### Source excerpt
Section 7.2. Effect of Termination. In the event of termination of this
Agreement by either the Company or the Purchaser Representative pursuant to
Section 7.1 above, this Agreement shall forthwith become void and have no
effect, without any liability or obligation on the part of the Purchasers or
the Company, except as set forth in Article IX below.
ARTICLE VIII
REMEDIES FOR BREACH OF THIS AGREEMENT
Section 8.1. No Survival. All of the representations and warranties set
forth in this Agreement shall terminate and cease to be of further force and
effect as of the Closing. The covenants and other agreements set forth herein
shall survive the Closing to the extent such covenants or agreements
specifically are to be performed after the Closing Date.
Section 8.2. Indemnification of Purchasers. Subject to the provisions of
this Article VIII, the Company agrees to indemnify and hold harmless the
Purchaser Indemnified Parties from and against any and all Purchaser
Indemnified Costs.
Section 8.3. Indemnification of Company. Subject to the provisions of this
Article VIII, each Purchaser agrees to indemnify and hold harmless the Company
Indemnified Parties from and against any and all Company Indemnified Costs.
######
### Data records
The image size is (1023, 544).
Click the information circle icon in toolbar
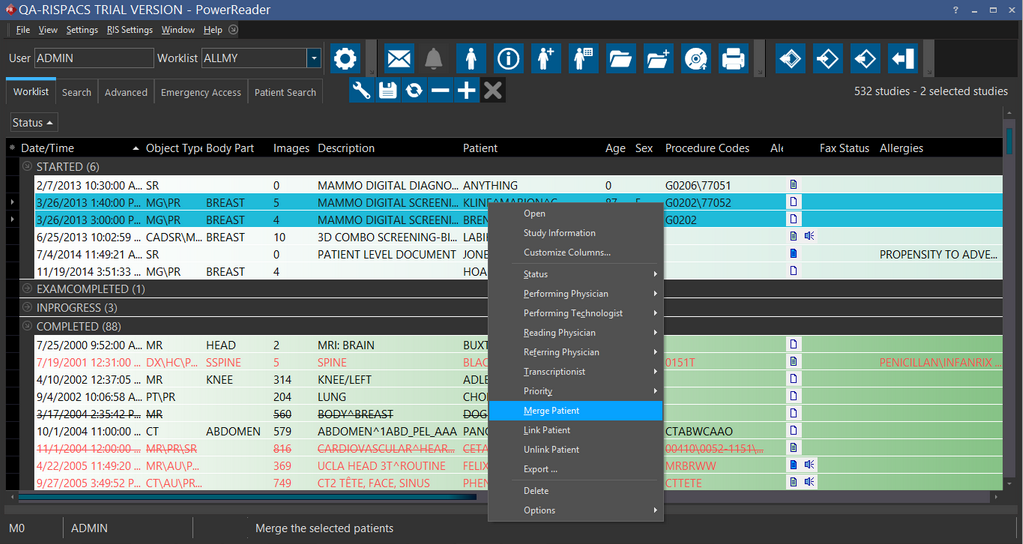[x=509, y=58]
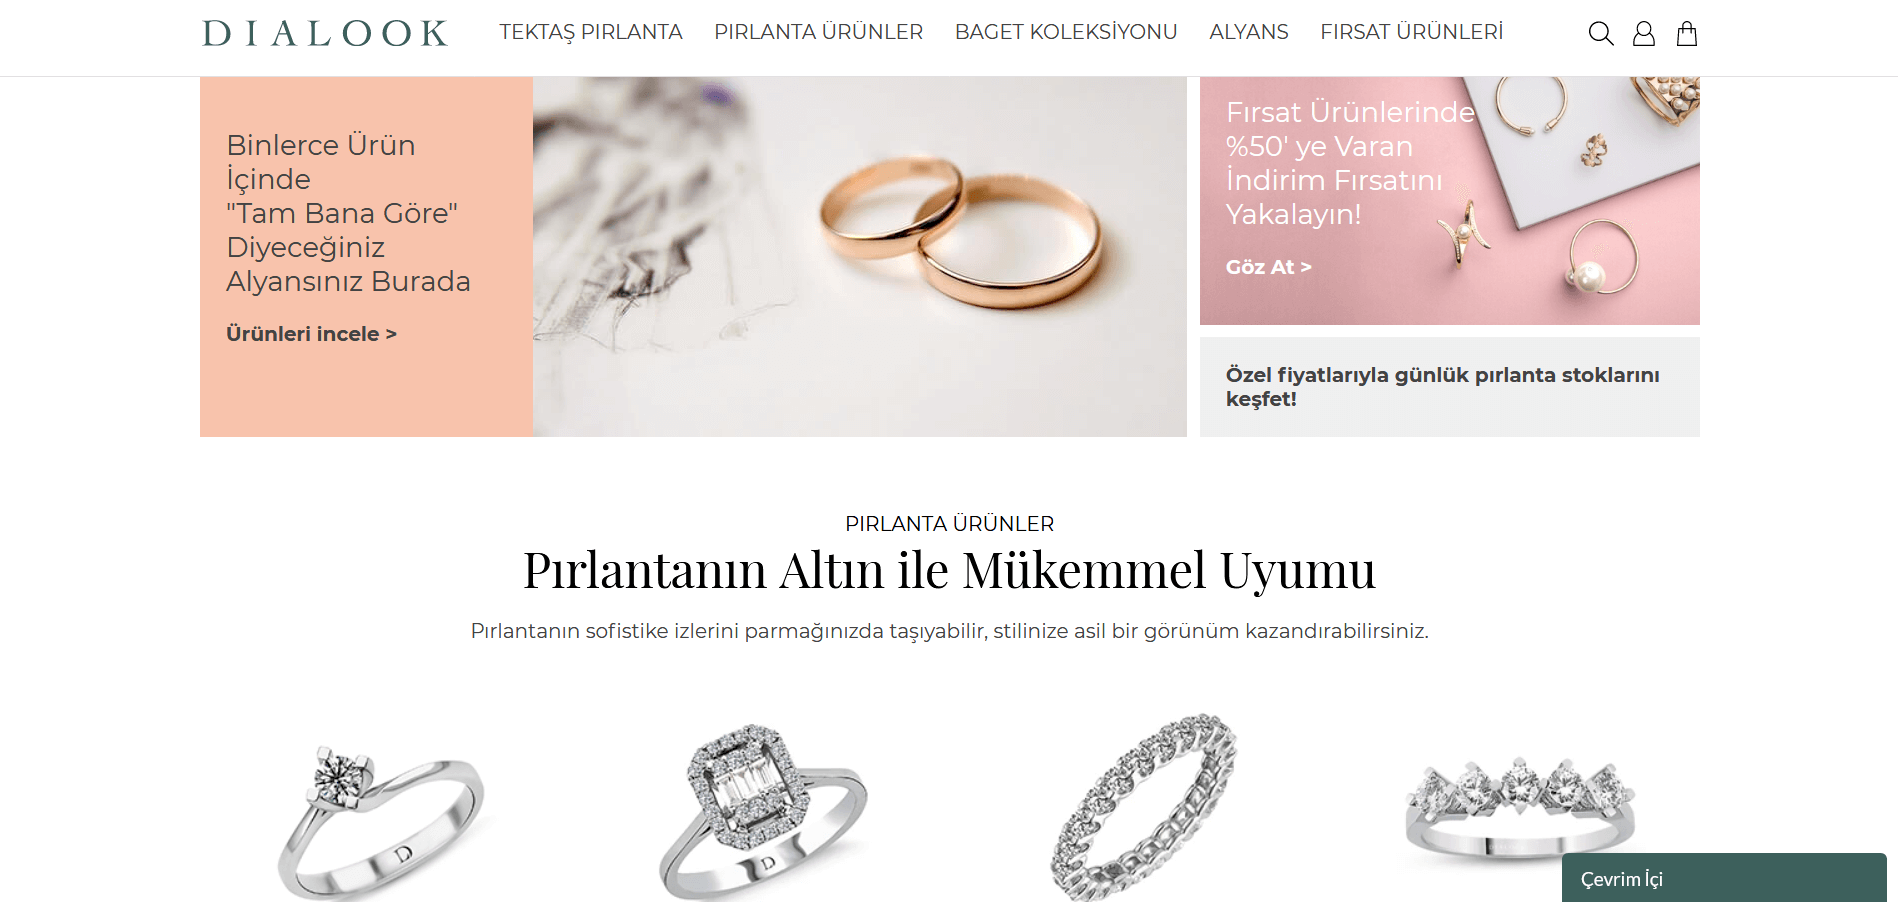Select the full eternity band product

pos(1143,808)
######
- [Given task 1] Please summarize the agreement excerpt in two sentences.
- [Given task 2] Transcribe the agreement excerpt between "Section 7.2. Effect" and "Article IX below.", inclusive.

- [Output 1] If either the Company or the Purchaser Representative terminates the Agreement under Section 7.1, the Agreement becomes void without liability or obligation for the Purchasers or the Company, except as set forth in Article IX. Representations and warranties terminate at the Closing, covenants to be performed after the Closing Date survive, and the Company and each Purchaser agree to indemnify and hold harmless the other side's indemnified parties against their respective indemnified costs.

- [Output 2]
Section 7.2. Effect of Termination. In the event of termination of this
Agreement by either the Company or the Purchaser Representative pursuant to
Section 7.1 above, this Agreement shall forthwith become void and have no
effect, without any liability or obligation on the part of the Purchasers or
the Company, except as set forth in Article IX below.